== 抜粋文 ==
結局、赤本はいつから始めればいい?合格できる活用法を解説
自習中、机に赤本を積み上げる先輩の姿を見て「受験生なんだ」「〇〇大学を受けるんだ」「カッコいいな」と憧れたあの日。
いつのまにか月日は過ぎ、今度は自分が赤本を積み上げる学年になりました。
ピカピカ、最新刊の赤本を買って、さあ……、あれ?「赤本って、いつやればいいんだろう?」、そんな悩みを抱えてはいないでしょうか。
赤本は、高校3年生の夏休みに一度チャレンジします。
「え、無理」「解ける気がしない」?
そうです。でも夏休みにやっておく必要があるのです。
この記事では、赤本をやるべき時期や目的、取り組む際の注意点などを解説します。最後まで読むと、赤本を合格に向けて最大限活用できるようになること、間違いなしです。
目次
赤本とはどのような教材?
「赤本」とは、教学社が出版する大学の過去問問題集です。60年以上前から存在し、379 大学634点が発刊されています(2022年11月時点)。
大学入試の代名詞ともいわれる赤本の特徴は、以下の3点です。
===
## 練習問題
1 – 赤本についての文章から、「ピカピカ、最新刊の赤本を買っ」で始まり「す(2022年11月時点)。」で終わる部分を、一字一句違えずにもう一度書き出しなさい。
2 – 赤本についての文章の冒頭で、かつて先輩に憧れたのは何を見たからか。そのとき心に浮かんだ思いとあわせて説明しなさい。
3 – 赤本についての文章を、最後の文の後から書き続けなさい。
== 元データ ==
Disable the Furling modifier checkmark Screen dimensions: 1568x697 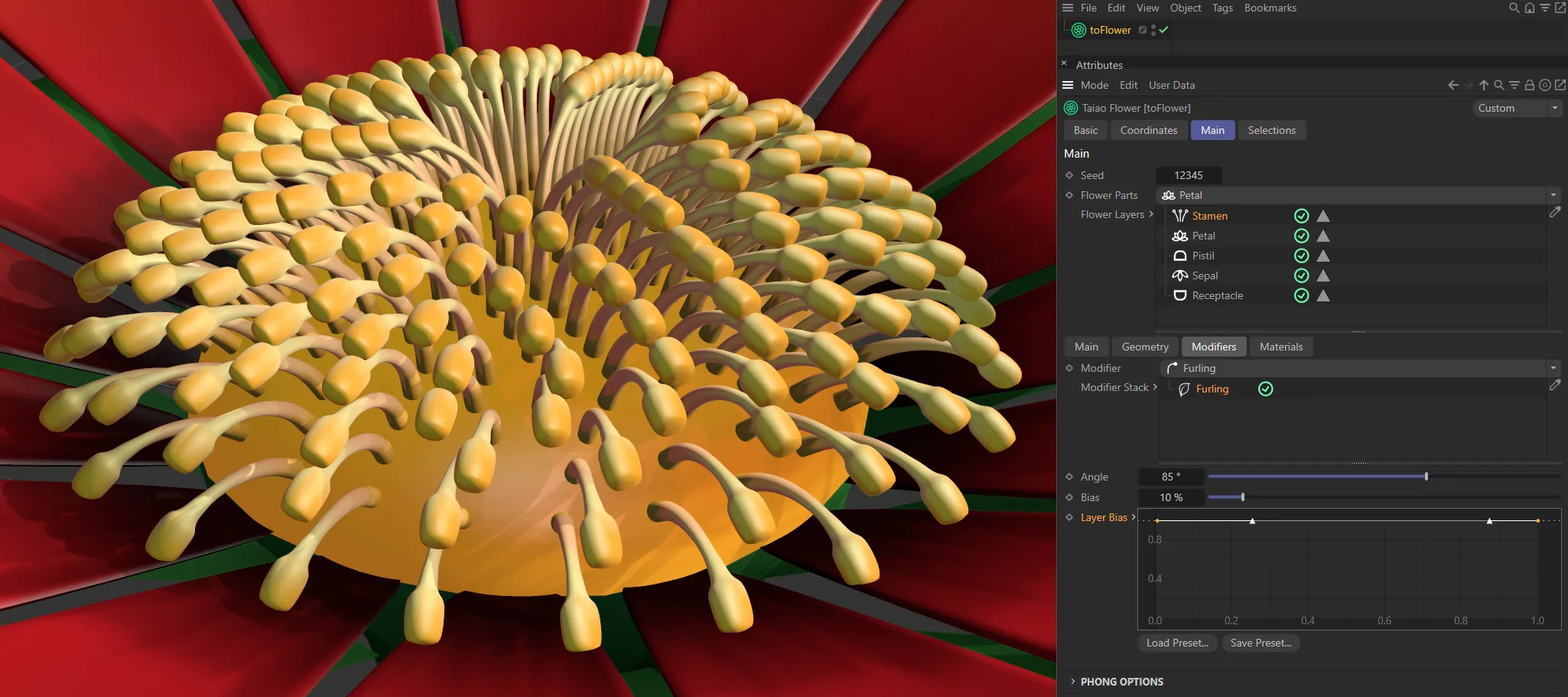(1265, 389)
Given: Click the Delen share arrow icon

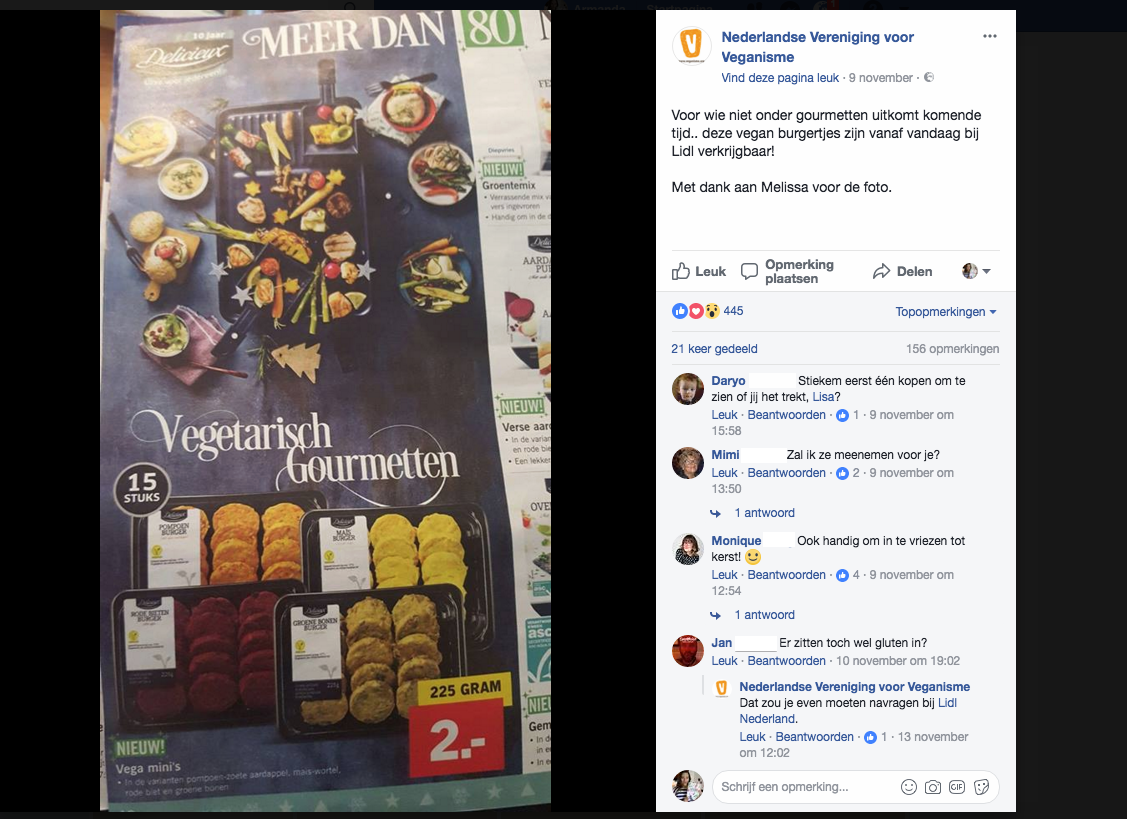Looking at the screenshot, I should (881, 271).
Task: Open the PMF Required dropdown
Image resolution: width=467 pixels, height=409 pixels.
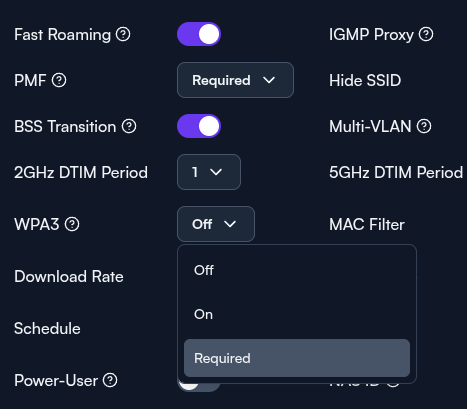Action: [x=235, y=80]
===
## 解答
1 –
ピカピカ、最新刊の赤本を買って、さあ……、あれ?「赤本って、いつやればいいんだろう?」、そんな悩みを抱えてはいないでしょうか。
赤本は、高校3年生の夏休みに一度チャレンジします。
「え、無理」「解ける気がしない」?
そうです。でも夏休みにやっておく必要があるのです。
この記事では、赤本をやるべき時期や目的、取り組む際の注意点などを解説します。最後まで読むと、赤本を合格に向けて最大限活用できるようになること、間違いなしです。
目次
赤本とはどのような教材?
「赤本」とは、教学社が出版する大学の過去問問題集です。60年以上前から存在し、379 大学634点が発刊されています(2022年11月時点)。

2 – 自習中に、机に赤本を積み上げる先輩の姿を見たからである。その姿を見て「受験生なんだ」「〇〇大学を受けるんだ」「カッコいいな」と感じ、憧れを抱いた。

3 –
- 大学別(・学部別)に出版されている
- 数年~十数年分の過去問が収録されている
- 大学の出題傾向や対策が書かれている
入試の問題には「著作権」があり、大学以外の人・団体が無許可で公開してはいけません。インターネットを探しても大学の過去問が思うように見つからないのは、このためです。
赤本は手に入りにくい「大学の過去問」を確実に手にできる、貴重な問題集です。
赤本はいつから始めればいい?
最新の入試問題を収録した赤本は、毎年5月上旬~9月にかけて順次発売されます。ここで気になるのが、「買ったのは良いが、いつから取り組めばよいのか」ではないでしょうか。
赤本はいつから始めれば合格に近づけるのか、ポイントを3つ解説します。
高3夏休みから始めるのがベスト
★結論★
赤本は「高3夏休み」から始めよう!
初めて赤本を解くのは、高3の夏休みがおすすめです。高3の夏休みより前では未習範囲が多すぎて解けず、夏休みを過ぎると対策できる残り期間が短くなるためです。
大手予備校でも「高3の夏に一度過去問に取り組む」よう指導しています。高3の夏に大学ごとの出題傾向や難易度を把握し、受験本番までに不足を補える学習計画を立てましょう。
国公立大志望生なら
国公立大志望生は、共通テスト対策も重要です。赤本をいくらやり込んでも、共通テストで大学のボーダーラインを超える得点が取れなければ、合格可能性は高まりません。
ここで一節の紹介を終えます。